■ **SOURCE TEXT**:
######

The Younger Dryas Boundary Impact Hypothesis is Going Into the Too-Hard Basket

Wow. I give up!
     When my [soon to be ex-] pal Iain Davidson suggested I get in touch with my inner PalaeoIndian and investigate the Younger Dryas (YD) Boundary (YDB) Impact Hypothesis (YDBIH), I stupidly assumed that it would be a question of sedimentary context, or of association and datable material, or something equally mundane. Was I wrong? IMHO, you might say so.
     As it turns out, my spider senses are telling me that this one isn’t going away for a while. Not because there’s inherent merit in the near-earth-object collision idea. Rather, it appears as if there’ll be claims and counterclaims ’til Hell won’t even have ’em. One side says ‘I see nanodiamonds!’ The other side says, ‘I see dumb people who wouldn’t know a nanodiamond if it fell out of the sky and landed smack on their iris.’ One side says, ‘Nyah!’ Then the other side says ‘Nyah, nyah, nyah.’ I’ll admit, this might be an overly simplistic portrait of the circumstances.

######

■ **INFORMATION SUPPLIED**:

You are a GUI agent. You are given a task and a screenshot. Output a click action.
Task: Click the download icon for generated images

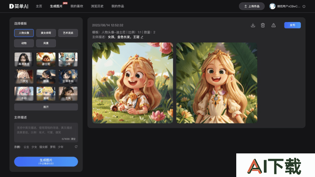pos(253,25)
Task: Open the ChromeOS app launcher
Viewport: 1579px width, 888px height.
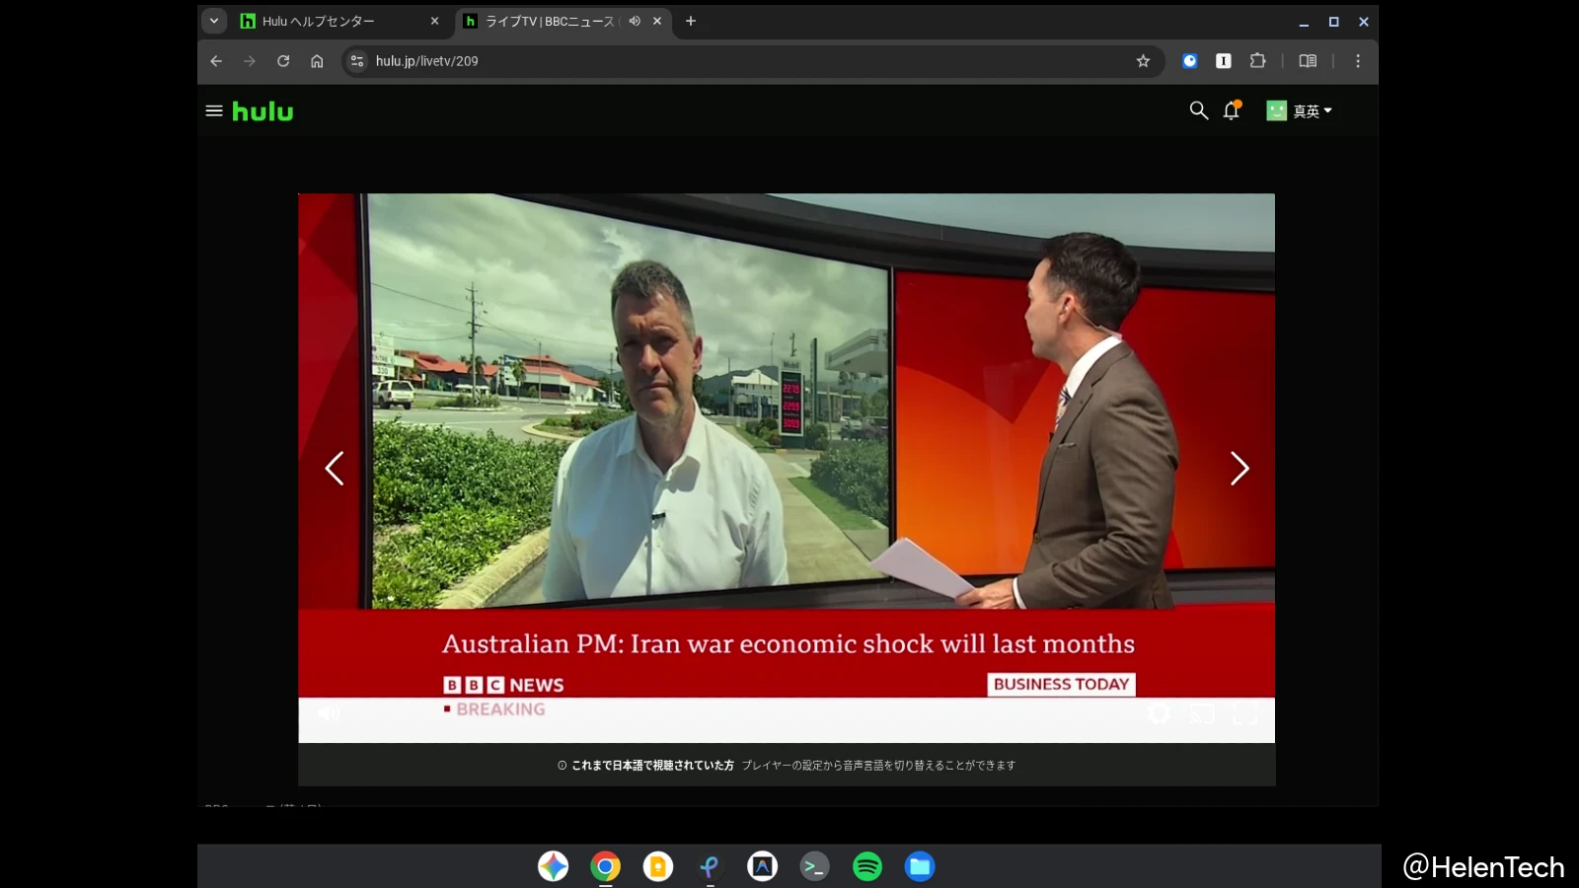Action: click(x=554, y=866)
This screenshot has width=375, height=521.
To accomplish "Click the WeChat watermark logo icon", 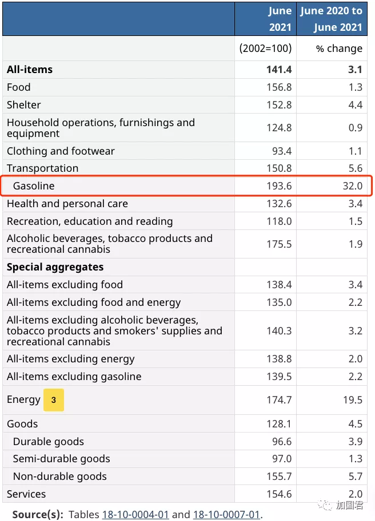I will pos(326,505).
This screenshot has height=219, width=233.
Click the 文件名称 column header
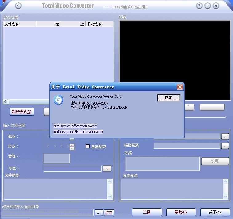pos(19,24)
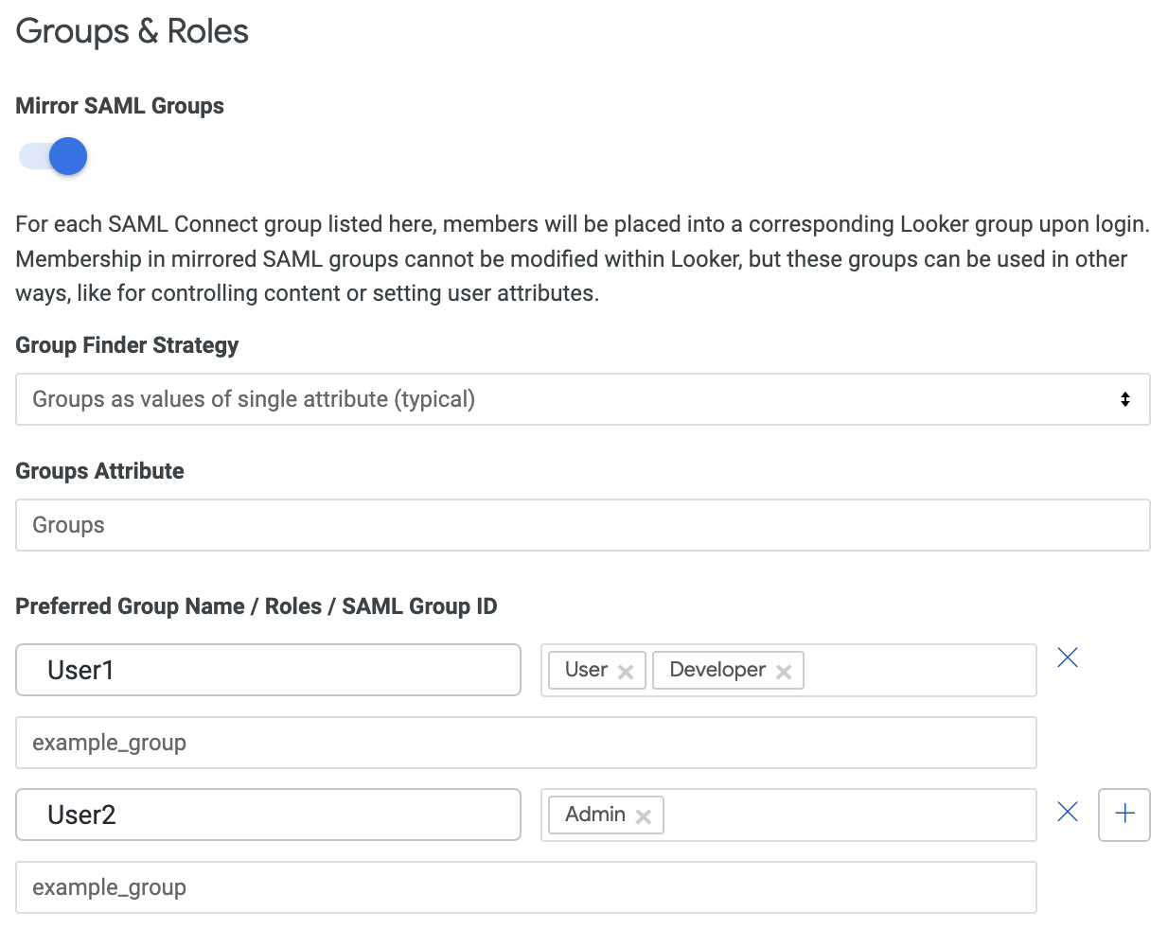This screenshot has width=1168, height=929.
Task: Select User1's example_group SAML Group ID field
Action: click(526, 743)
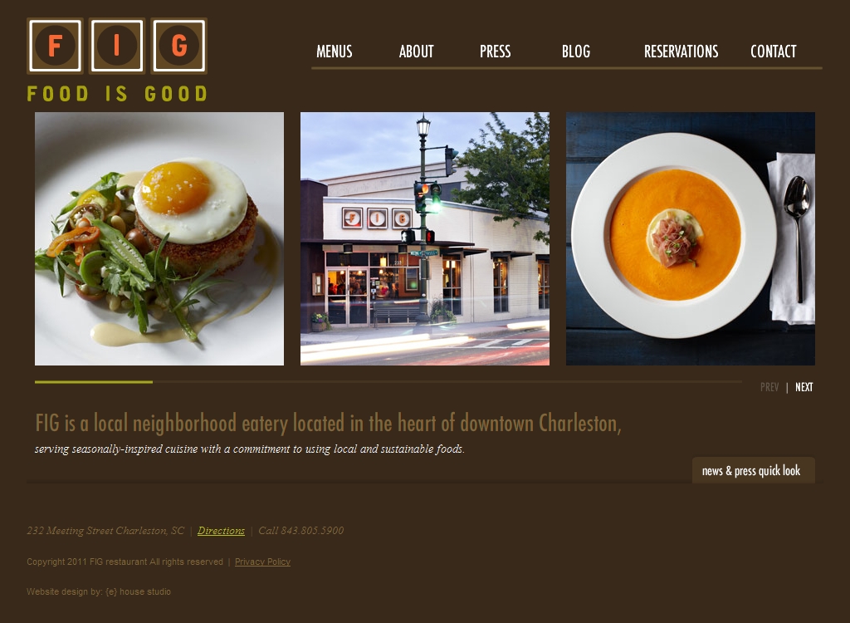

######

■ **TASK PROMPT**:
Answer from the Younger Dryas impact post, numbering each answer to match its question:
1. Who suggested that the writer investigate the impact hypothesis?
2. What does one side claim to see?
3. How does the other side answer "Nyah!"?

■ **RESULT OF THIS EXERCISE**:
1. Iain Davidson
2. Nanodiamonds
3. "Nyah, nyah, nyah."